TEXTO PROPORCIONADO:

+ + + + +

Muere Flor Silvestre a los 90 años

MONTERREY, N. L.- Con el deceso de Flor Silvestre se va una de las grandes voces bravías e imponentes de la canción mexicana.
Antes de que el cine explotara su presencia y su estilo como interprete musical, éste ya había tenido grandes alcances gracias a la radio.
A finales de los 40, su nombre ya era conocido y, para la siguiente década, era llamada «El Alma de la Canción Ranchera».
Por ello, la aparición en pantalla de quien fuera esposa de Antonio Aguilar por más de 45 años se dio casi de inmediato en forma estelar.
Curiosamente, fue un Aguilar, Luis, con quien tuvo su primer gran papel en Primero Soy Mexicano (1950) y volvieron a repetir en El Lobo Solitario (1952). En su historial destacan las comedias rancheras y de aventuras en donde los actores más recurrentes fueron los dos Aguilares, sólo que a finales de los 50 quedaría ligada más a uno.
Y 1961 sería especial para la actriz, al hacer un magnífico trabajo en Ánimas Trujano, segunda cinta mexicana nominada a los Premios de la Academia de Hollywood como Mejor Película en Lengua Extranjera y en la que fue dirigida por Ismael Rodríguez.

+ + + + +

MATERIAL MOSTRADO:
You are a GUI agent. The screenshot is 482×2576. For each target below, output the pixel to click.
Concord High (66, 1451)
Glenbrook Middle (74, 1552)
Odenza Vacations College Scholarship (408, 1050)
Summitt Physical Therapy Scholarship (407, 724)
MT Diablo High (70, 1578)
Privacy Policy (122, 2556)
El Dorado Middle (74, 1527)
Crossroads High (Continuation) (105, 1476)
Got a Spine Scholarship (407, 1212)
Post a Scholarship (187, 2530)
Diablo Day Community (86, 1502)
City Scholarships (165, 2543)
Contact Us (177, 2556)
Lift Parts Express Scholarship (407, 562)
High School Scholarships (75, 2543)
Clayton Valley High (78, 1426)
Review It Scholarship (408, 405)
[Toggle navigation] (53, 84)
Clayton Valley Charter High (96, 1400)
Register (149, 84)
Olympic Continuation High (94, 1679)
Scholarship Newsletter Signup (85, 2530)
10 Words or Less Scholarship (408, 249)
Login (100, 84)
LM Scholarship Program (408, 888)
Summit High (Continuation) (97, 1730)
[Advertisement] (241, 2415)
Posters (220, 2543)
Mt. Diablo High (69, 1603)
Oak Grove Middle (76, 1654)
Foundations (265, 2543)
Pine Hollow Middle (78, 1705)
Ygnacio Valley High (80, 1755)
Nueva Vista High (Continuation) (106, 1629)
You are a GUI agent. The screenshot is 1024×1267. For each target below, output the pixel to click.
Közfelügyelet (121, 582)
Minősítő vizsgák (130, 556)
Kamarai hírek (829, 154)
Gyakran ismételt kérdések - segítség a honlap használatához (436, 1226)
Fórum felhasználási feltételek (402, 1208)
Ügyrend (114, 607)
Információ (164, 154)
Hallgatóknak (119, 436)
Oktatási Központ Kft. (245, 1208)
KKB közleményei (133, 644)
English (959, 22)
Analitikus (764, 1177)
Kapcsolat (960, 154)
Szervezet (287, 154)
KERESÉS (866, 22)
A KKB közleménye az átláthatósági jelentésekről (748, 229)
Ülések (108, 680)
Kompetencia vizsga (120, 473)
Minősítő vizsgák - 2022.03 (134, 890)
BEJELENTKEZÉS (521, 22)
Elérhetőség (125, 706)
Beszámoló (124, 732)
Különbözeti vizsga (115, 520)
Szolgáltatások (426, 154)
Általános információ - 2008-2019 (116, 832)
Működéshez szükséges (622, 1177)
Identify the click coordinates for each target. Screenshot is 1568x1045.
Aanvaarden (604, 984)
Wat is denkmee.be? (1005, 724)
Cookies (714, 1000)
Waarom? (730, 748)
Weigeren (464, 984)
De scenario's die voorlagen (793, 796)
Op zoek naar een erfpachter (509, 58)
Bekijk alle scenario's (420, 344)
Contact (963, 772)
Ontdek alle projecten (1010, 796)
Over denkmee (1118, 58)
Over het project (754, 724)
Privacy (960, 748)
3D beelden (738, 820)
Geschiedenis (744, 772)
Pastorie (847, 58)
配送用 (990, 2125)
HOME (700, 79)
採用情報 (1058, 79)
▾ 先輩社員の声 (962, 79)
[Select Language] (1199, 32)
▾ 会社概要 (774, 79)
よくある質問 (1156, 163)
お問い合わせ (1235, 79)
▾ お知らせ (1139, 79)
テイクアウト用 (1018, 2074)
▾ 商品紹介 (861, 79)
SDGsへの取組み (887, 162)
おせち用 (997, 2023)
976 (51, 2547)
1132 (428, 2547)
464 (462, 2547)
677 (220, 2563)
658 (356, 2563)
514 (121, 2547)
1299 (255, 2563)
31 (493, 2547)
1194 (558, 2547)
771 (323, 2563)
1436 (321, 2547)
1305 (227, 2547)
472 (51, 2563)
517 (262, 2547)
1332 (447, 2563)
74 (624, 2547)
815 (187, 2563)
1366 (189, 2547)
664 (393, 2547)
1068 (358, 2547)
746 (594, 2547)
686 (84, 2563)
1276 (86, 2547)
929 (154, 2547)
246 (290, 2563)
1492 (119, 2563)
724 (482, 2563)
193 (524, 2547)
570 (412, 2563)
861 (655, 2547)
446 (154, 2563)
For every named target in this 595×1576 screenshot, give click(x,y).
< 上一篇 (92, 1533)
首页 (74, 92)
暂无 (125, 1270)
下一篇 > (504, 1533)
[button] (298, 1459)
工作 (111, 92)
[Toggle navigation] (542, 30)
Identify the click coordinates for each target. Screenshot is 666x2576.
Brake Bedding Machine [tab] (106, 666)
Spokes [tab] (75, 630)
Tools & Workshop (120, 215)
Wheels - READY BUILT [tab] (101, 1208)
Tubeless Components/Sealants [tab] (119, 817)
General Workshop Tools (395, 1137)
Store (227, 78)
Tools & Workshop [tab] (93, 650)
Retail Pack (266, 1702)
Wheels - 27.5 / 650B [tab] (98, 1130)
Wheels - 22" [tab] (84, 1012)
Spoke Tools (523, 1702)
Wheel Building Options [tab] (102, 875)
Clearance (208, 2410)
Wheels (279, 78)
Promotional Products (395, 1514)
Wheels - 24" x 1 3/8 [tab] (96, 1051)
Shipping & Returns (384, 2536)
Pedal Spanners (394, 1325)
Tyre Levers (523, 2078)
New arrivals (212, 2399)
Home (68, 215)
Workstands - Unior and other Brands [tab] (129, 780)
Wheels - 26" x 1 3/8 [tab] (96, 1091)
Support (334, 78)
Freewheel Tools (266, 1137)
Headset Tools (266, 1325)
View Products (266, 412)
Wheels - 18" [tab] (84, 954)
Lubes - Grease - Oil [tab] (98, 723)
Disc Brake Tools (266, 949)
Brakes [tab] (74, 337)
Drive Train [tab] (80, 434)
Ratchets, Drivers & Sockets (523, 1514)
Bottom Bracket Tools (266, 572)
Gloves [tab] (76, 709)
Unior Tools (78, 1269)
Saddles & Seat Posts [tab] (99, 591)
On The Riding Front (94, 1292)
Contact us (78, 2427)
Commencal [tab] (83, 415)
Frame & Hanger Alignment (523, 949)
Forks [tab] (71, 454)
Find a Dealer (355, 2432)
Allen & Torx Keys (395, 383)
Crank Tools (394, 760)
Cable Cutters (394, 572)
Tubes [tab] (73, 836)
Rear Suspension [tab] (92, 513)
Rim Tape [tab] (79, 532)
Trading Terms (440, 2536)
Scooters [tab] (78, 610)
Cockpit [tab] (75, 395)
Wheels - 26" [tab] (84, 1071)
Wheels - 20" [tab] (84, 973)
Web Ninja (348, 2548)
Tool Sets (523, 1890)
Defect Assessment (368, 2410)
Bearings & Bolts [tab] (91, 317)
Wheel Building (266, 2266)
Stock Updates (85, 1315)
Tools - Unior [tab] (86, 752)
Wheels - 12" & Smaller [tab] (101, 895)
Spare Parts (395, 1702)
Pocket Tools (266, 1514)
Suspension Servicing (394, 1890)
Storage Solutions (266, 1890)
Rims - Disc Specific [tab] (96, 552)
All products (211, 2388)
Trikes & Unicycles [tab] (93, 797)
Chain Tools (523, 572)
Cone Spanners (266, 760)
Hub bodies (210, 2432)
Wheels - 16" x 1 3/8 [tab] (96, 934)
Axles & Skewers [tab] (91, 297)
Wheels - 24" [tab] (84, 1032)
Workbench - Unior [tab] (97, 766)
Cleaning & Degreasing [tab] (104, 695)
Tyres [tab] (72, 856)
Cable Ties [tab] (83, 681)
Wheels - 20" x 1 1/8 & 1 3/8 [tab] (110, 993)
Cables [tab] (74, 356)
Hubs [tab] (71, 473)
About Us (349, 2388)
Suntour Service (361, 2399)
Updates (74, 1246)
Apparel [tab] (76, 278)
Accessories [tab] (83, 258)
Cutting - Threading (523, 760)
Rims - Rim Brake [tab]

+ + + + +

CÓMO RESOLVERLA:
Reanuda la nota sobre la muerte de Flor Silvestre justo después de su última oración. Las filas provienen de otra fuente.

RESPUESTA FINAL:
Luego se convertiría en pareja casi exclusiva del muy querido Tony Aguilar, con el que siguió hasta los 70 y parte de los 80 en filmes sobre corridos de caballos y personajes de la revolución.
En 2012 fue sometida a una intervención para quitarle un tumor cancerígeno que tenía en el pulmón. Y el año pasado fue hospitalizada para practicarle un cateterismo de urgencia.
Ayer, la estrella de Guillermina Jiménez Chabolla (nombre real de la artista) se apagó a sus 90 años y, de acuerdo con información extraoficial, estuvo acompañada por sus hijos y nietos en su rancho El Soyate, en Zacatecas.